It has been estimated that approximately 15000 to 20000 hours are required to train a surgeon. However, several time-constrains imposed globally have significantly reduced training time in the Operating Room (OR) posing a significant challenge for surgical educators and creating an impetus for the development of new educational methods. Since August 2005, all medical graduates in the United Kingdom must enter a 2 year postgraduate programme prior to commencing training in their chosen medical or surgical specialty.
What is the problem?
Despite this two-year programme being a good introduction to duties as a doctor there have been some concerns that the trainees do not gain significant experience in surgical procedures leading to reduced confidence. Which can make transition from a second year postgraduate (Foundation) doctor (PGY2) to a surgical resident particular difficult. To gain more experience a large number of doctors undertaking additional posts, which are not part of the recognised training scheme, in the UK and abroad, or roles such as anatomy demonstrators, in order to broaden their skills and relevant knowledge prior to progressing to surgical training.
What have we done?
We propose a multi-specialty surgical, simulation embedded course, designed for and addressed strictly to PGY2 doctors due to commence their surgical training in the UK. The course comprised of procedures and skills in general surgery, urology, trauma and orthopaedics and plastic surgery. The curriculum was developed by teams of experts, based on their clinical experience of what a junior surgical resident will be asked to do during the first year of their core surgical training and the national surgical training curriculum (ISCP).We used pretest-posttest design to assess improvement in (a) knowledge through multiple choice question test and (b) confidence level in procedures. The participants were twenty-three PGY2 doctors, fourteen males, nine females, who were scheduled to commence surgical residency within 3 months from the course. Participants were divided in to 4 groups and the course director assigned 6 participants to each group (urology, general surgery, plastic surgery and orthopaedics). Skills included urology (suprapubic catheterisation, flexible cystoscopy, circumcision [synthetic models] and scrotal exploration on animal models), plastic surgery (burns management, skin closure and hand fracture fixation [synthetic model], Orthopaedics (Thomas splint application, knee injection and aspiration [synthetic model], plastering, plating long bone fractures[synthetic models] and reducing shoulder dislocation) and general surgery (hand sewn bowel anastomosis, ileostomy, serosal tear repair and laparoscopic appendicectomy [animal model]). Each session was 4 hours long and included an introduction, followed by essential procedures in the specialty with debriefing. All participants rotated through each specialty in 2 days. Four months after the completion of the course the confidence levels for the same procedures were assessed in the same way.Nineteen residents of similar training level, who did not participate in the course, were randomly selected and asked to score their confidence, using a similar questionnaire. The results from participants and non-participants were compared with each other in order to assess for medium term retainement of the immediate impact of the course.
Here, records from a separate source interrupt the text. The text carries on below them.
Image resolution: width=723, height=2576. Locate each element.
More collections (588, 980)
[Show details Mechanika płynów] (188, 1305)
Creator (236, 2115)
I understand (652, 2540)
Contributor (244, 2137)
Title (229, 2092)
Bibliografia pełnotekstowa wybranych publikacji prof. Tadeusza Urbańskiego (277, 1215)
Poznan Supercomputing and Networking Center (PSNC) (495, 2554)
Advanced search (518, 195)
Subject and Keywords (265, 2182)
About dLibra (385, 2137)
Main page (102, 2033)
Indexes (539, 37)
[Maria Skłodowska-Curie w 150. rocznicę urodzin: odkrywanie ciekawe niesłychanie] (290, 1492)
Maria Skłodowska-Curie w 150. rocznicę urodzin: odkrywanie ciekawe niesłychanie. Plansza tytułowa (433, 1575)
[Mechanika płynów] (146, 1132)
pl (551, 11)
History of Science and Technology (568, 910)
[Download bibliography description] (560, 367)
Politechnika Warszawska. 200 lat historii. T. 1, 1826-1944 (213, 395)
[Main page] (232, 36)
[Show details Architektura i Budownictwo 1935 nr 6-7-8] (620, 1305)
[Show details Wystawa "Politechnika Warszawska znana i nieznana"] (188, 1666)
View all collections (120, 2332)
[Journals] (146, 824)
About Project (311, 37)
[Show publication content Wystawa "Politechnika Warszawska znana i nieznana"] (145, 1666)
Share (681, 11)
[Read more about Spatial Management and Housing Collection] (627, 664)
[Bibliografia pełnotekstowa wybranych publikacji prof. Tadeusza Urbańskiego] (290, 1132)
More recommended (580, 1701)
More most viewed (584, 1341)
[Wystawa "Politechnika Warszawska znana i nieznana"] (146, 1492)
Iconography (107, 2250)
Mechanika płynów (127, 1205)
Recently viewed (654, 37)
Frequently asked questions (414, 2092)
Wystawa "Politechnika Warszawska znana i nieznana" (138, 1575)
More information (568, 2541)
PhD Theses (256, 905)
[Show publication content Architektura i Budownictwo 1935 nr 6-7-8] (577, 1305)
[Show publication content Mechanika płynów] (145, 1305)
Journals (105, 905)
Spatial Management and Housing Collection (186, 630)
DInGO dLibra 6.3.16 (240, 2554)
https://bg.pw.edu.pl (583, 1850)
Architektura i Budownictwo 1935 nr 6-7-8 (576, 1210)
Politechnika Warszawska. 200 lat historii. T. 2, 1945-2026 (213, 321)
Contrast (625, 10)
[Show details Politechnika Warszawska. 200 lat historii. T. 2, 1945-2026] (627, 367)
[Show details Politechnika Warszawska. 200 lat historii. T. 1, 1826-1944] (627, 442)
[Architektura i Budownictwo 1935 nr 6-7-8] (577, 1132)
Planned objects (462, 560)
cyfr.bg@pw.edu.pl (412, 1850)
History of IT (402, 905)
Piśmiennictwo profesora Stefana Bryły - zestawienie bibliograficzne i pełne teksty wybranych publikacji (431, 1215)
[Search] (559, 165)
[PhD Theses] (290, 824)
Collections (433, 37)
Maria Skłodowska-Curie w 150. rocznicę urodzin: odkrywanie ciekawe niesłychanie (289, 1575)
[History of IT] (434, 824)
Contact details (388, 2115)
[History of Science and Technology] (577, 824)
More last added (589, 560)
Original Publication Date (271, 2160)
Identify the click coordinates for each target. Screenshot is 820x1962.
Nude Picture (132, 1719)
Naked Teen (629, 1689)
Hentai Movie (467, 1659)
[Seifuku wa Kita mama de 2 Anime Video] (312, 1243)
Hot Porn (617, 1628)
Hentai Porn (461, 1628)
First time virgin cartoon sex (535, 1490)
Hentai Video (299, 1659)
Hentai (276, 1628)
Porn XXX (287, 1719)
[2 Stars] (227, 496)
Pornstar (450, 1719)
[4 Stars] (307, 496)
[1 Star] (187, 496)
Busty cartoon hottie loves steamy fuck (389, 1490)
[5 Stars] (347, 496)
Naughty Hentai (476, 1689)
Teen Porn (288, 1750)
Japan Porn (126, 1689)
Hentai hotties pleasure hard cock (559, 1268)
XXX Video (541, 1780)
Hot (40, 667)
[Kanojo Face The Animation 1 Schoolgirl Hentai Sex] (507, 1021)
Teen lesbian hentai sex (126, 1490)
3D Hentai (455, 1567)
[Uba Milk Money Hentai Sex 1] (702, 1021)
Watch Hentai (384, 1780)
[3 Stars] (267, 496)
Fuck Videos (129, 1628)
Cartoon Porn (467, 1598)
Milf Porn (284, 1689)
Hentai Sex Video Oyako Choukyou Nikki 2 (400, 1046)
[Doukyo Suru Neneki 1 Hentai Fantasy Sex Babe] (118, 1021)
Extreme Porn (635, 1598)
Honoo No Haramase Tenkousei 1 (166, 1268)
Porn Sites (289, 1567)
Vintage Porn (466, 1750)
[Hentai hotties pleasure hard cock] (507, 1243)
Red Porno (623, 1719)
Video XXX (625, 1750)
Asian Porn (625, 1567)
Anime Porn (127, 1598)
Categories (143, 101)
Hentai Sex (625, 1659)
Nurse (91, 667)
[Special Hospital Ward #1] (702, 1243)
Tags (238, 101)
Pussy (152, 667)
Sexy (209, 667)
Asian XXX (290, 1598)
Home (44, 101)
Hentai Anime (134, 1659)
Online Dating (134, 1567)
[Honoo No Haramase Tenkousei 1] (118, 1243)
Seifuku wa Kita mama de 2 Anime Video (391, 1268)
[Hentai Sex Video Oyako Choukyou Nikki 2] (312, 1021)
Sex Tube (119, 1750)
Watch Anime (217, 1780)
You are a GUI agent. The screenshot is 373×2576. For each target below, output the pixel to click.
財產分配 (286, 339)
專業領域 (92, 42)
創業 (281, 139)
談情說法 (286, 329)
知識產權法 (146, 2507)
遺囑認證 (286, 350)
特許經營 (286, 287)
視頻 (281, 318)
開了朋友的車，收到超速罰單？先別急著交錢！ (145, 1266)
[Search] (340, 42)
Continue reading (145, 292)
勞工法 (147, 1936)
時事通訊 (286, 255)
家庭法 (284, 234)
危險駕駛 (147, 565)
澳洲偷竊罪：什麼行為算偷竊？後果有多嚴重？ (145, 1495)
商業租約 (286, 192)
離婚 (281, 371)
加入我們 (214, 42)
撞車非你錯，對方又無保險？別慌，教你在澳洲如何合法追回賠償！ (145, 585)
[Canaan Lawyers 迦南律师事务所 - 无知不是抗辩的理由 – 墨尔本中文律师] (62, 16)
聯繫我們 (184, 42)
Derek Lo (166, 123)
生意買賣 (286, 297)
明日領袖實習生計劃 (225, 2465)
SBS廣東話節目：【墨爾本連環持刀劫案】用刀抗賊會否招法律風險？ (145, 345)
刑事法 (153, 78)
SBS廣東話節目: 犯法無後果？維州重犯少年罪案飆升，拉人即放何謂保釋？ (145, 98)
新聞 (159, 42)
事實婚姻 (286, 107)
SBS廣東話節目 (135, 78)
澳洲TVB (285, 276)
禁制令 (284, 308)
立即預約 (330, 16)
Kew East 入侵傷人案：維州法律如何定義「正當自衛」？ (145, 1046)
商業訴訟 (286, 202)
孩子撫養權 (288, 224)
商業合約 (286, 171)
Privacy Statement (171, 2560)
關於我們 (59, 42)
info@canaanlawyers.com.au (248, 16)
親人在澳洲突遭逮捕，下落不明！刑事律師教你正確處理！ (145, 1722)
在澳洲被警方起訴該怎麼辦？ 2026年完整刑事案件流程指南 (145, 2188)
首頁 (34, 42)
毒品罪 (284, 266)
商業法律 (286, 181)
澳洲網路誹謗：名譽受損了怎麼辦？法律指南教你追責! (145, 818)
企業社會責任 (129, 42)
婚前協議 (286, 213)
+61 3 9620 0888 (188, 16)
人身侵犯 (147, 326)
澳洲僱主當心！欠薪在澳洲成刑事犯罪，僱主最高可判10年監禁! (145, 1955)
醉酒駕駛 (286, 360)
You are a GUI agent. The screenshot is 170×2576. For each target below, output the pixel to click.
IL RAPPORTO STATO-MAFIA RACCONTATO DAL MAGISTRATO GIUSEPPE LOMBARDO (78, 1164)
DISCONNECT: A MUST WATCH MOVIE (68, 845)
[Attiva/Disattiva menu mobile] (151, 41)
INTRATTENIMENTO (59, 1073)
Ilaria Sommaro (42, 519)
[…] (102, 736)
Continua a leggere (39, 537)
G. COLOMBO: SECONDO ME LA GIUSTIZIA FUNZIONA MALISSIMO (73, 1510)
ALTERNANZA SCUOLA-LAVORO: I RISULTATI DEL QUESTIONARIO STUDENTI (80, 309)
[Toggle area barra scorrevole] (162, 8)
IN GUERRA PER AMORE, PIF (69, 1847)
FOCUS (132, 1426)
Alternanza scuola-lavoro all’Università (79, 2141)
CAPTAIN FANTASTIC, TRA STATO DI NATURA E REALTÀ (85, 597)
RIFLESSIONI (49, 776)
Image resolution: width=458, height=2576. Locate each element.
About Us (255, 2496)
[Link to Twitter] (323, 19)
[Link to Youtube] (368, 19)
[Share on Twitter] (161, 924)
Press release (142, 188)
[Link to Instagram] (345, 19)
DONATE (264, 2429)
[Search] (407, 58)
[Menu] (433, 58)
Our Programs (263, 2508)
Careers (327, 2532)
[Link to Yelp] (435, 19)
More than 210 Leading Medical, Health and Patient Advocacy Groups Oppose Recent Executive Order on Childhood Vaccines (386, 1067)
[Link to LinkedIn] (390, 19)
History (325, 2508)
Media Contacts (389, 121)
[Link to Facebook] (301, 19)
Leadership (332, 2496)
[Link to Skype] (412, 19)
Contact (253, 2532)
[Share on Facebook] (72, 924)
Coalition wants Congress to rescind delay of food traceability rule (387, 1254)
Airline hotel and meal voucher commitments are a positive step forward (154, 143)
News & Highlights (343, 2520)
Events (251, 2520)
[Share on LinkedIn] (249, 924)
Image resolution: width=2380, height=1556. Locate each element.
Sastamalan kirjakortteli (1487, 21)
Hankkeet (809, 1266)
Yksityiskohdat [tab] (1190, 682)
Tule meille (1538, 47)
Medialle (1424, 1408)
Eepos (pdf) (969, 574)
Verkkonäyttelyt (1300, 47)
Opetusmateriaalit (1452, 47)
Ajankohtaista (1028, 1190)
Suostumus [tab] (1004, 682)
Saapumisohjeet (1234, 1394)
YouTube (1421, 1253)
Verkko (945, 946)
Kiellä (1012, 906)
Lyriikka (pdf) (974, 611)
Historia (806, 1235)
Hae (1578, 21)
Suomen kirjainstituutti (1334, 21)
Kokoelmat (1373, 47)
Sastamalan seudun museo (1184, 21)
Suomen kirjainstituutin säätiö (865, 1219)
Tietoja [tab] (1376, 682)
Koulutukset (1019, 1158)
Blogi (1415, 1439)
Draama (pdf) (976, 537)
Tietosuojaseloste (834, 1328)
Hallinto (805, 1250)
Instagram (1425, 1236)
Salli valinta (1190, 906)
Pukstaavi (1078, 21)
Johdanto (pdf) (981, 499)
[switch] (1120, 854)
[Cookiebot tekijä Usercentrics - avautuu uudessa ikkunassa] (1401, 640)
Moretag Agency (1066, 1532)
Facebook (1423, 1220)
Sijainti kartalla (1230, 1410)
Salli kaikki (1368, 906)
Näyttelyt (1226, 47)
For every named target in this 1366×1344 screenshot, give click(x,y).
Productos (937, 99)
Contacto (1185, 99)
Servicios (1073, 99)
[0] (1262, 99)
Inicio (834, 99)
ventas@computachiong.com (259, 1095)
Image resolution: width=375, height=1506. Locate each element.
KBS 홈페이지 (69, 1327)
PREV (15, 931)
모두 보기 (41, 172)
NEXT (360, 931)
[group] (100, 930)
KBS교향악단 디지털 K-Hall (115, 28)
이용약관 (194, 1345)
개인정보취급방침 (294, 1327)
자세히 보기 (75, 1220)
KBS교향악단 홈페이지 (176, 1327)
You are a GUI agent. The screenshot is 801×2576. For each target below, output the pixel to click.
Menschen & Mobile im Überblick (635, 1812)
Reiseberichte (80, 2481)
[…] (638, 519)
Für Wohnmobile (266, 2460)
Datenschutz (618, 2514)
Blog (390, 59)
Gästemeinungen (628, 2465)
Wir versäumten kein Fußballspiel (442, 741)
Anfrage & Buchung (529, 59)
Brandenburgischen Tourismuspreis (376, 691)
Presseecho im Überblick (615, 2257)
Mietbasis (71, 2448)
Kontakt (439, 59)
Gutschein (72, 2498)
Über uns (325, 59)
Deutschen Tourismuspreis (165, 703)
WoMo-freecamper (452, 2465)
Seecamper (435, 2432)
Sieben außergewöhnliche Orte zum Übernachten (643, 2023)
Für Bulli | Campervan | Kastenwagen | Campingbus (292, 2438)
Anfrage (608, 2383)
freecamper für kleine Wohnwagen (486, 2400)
What lessons were learned?
Confidence in performing all the taught surgical skills was significantly improved after the completion of the course between participants and non-participants of the same training level four months after the completion of the course. Multiple Choice Question scores were also significantly improved after the completion of the course.
Discussion
Although the effect of single specialty courses involving medical students, on confidence and knowledge are well documented- however, there is a paucity of such evidence for post-graduate training. The current study demonstrates that a multi-specialty surgical course is feasible. It is also indicative that such a course can increase participants’ confidence in performing surgical procedures as well as related practical knowledge. Furthermore, it is likely that participants retain confidence for several months after the course and are more self-assured when compared to their peers who have not undertaken a surgical “hands on” course. The results of the current study are in accordance with similar studies, single specialties performed both with the participation of pre-graduates- and post-graduate, doctors. Previous studies used similar methodology as our study with pre and post simulation assessments, in their vast majority utilising a questionnaire/survey as the assessment tool (all but cardiac surgery)., ,Despite this course being conducted to facilitate doctors commencing their surgical training in the UK, it may be relevant for other healthcare systems as time constrictions and reducd, training opportunities are imposed in several countries. Furthermore, public intolerance to error (Intolerance of error and culture of blame drive medical excess) and drive to increase patient-safety, makes the employment of simulation training in surgery imperative. These are concepts that apply globally, making this course relevant outside the UK. Existing courses for surgical trainees in the early stages of their training are somewhat less inclusive of surgical sub-specialties, however not to the degree of the course described here which is equally inclusive of four surgical sub-specialties. Additionally, the course ventures beyond basic surgical skills and teaches full surgical procedures.
Conclusions
A multi-specialty surgical course for intermediate experience residents is feasible and enhances residents’ confidence and theoretical knowledge. Transitioning from early years of postgraduate training to a surgical career in the United Kingdom (UK) can be facilitated with similar simulation embedded, “hands-on” courses.
Conflicts of Interest
The authors declare that they have no conflict of interest.